• Task details
No line before the one containing "The image size is (2532, 1170)." should appear; that line and all lines after it, through the end of the data, are to be set down exactly.

(Dataset entries)
^^^^^^^^

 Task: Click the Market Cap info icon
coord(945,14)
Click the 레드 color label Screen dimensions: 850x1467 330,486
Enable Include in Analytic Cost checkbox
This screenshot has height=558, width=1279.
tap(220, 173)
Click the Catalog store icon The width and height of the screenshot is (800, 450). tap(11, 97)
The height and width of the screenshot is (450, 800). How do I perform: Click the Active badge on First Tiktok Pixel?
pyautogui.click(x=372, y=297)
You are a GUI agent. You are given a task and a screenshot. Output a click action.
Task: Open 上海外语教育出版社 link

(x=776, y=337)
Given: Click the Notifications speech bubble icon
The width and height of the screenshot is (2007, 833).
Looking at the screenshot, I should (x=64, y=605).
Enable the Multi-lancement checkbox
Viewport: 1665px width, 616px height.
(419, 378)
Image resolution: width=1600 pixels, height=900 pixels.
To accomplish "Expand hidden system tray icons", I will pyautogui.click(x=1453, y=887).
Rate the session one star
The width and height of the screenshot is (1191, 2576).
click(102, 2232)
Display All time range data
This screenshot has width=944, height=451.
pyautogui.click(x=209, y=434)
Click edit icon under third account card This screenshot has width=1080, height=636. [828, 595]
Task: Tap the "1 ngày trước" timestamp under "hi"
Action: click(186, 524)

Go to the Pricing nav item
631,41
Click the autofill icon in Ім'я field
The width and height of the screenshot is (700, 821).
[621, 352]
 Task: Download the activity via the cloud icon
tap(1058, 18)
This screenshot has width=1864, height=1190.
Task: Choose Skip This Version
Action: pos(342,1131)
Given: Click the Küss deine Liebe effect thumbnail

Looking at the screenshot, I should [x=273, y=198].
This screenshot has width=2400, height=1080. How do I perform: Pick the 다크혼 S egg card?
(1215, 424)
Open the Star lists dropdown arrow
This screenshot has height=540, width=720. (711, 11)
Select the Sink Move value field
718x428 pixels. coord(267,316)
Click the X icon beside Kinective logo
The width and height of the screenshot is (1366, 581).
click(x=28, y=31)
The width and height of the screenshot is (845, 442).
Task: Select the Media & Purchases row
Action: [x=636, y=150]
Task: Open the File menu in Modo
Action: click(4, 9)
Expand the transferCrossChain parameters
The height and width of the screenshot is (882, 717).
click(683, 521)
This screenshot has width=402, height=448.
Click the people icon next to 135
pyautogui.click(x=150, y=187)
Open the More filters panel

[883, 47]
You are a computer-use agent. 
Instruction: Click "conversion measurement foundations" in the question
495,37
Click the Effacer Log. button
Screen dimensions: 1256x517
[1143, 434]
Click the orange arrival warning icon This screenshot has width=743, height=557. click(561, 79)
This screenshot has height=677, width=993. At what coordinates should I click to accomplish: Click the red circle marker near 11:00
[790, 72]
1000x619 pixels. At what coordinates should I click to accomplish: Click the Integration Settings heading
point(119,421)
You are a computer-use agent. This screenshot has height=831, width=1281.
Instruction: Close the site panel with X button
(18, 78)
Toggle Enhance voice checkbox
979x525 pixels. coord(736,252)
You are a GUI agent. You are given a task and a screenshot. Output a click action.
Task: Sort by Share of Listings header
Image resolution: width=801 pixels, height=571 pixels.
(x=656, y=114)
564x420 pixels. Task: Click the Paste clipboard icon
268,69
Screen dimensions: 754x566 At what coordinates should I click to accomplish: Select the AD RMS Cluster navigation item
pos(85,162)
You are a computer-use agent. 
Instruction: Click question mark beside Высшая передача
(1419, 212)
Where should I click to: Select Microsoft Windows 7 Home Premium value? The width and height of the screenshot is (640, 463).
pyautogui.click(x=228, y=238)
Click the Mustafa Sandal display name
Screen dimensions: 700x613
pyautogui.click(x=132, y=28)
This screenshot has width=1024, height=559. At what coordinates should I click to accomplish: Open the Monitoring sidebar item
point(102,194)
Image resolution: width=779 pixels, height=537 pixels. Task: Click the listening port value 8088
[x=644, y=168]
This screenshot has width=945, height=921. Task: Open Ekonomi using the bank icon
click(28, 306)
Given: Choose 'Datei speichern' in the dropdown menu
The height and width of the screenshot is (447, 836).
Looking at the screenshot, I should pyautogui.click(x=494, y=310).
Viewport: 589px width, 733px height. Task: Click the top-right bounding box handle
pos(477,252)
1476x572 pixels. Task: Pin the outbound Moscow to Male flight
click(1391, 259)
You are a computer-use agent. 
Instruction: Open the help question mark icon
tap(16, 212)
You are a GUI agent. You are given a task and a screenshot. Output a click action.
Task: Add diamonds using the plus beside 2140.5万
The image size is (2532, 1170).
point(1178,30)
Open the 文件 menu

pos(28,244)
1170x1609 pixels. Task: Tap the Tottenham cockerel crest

^^^^^^^^

• Solution below
The image size is (2532, 1170).
point(1178,30)
Open the 文件 menu

pos(28,244)
1170x1609 pixels. Task: Tap the Tottenham cockerel crest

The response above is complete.